▸ PAGE TEXT
───

Even so, Flinders had achieved a remarkable feat. In a very real sense he took up where Captain Cook had left off in Endeavour. He had confirmed the accuracy Cook’s chart, at least to Sandy Point on Fraser Island (K’gari).

Having the advantage of a chronometer, however, he found there was rather more westing in the land above that, and corrected Cook’s bearings to the point where Flinders left the coast at Broad Sound above modern Rockhampton.

From there he went to Torres Strait. Whereas Cook rounded Cape York and found safe passage to the Arafura Sea from inside the Barrier Reef (which Flinders named), subsequent attempts to navigate the dangerous Strait had ranged from a few weeks to more than two months.

 

Matthew Flinders on Mauritius  by de Chazal 

 

Determined to find a better route, Flinders managed to sail Investigator from Murray Island (Mer) to Cook’s Endeavour Strait in only three days. He discovered an even better route the following year, still known as Flinders Passage.

Above all, Flinders and the Investigators discovered for the Europeans the remaining vast, unknown portions of the continent’s south coast from the head of the Great Australian Bight (which Flinders had also named), to Encounter Bay where he met a rival French expedition under Nicolas Baudin. The discoveries included Kangaroo Island and the two gulfs, proving at last that New Holland and New South Wales were parts of one whole, not separated by any north-south waterway.

This was a point on which Cook was always uncertain – as he was about the existence of what became known as Bass Strait. As he wrote in his journal on 29 January 1777: ‘I need hardly say that [Van Diemen’s Land] is the Southern point of New Holland, which if not a continent is one of the largest islands in the World.’

Flinders, in fact, resolved both questions. In a voyage in the colonial sloop Norfolk during his first sojourn in NSW, Flinders and his friend George Bass had shown that Tasmania is indeed an island separated by the strait the bears Bass’s name.

───

▸ DATA SEGMENT
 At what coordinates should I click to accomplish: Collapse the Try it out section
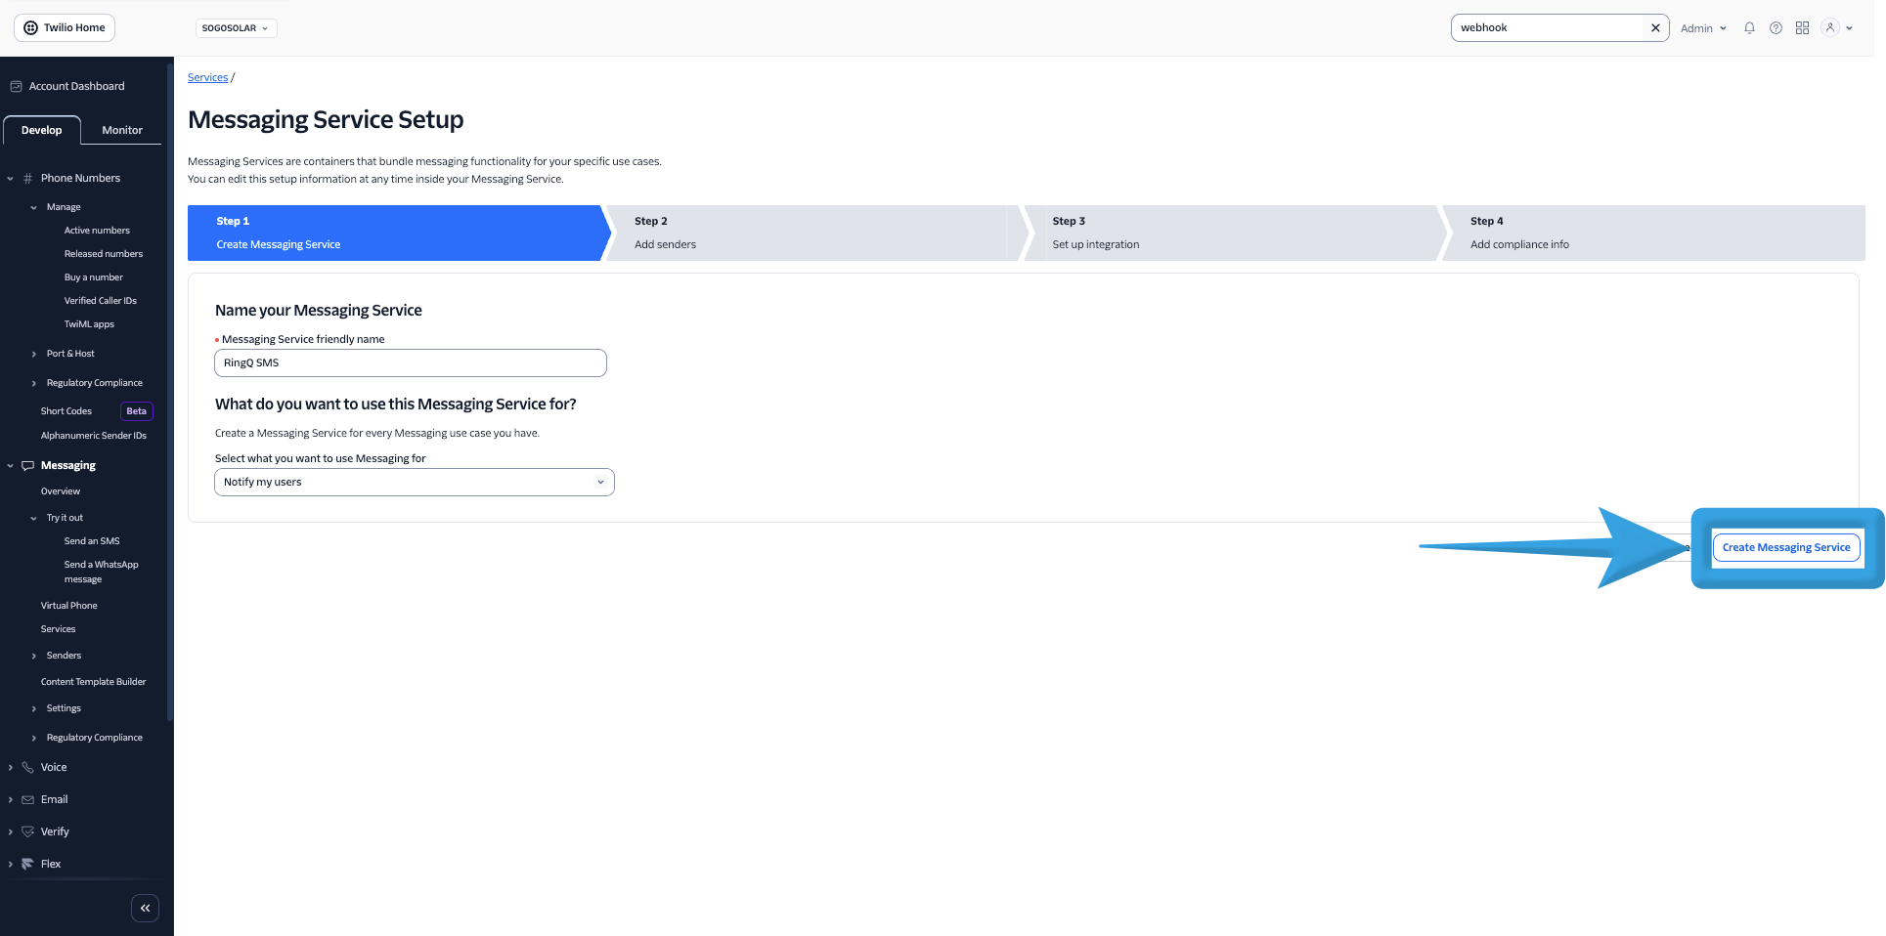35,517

───

▸ DO THIS
Answer these questions using the passage about Matthew Flinders.
1. How many days did Flinders take to sail Investigator from Murray Island (Mer) to Endeavour Strait?
2. Who led the French expedition that Flinders met at Encounter Bay?
3. Which friend sailed with Flinders in the colonial sloop Norfolk?

▸ ANSWER TO THE PROBLEM
1. Three days.
2. Nicolas Baudin.
3. George Bass.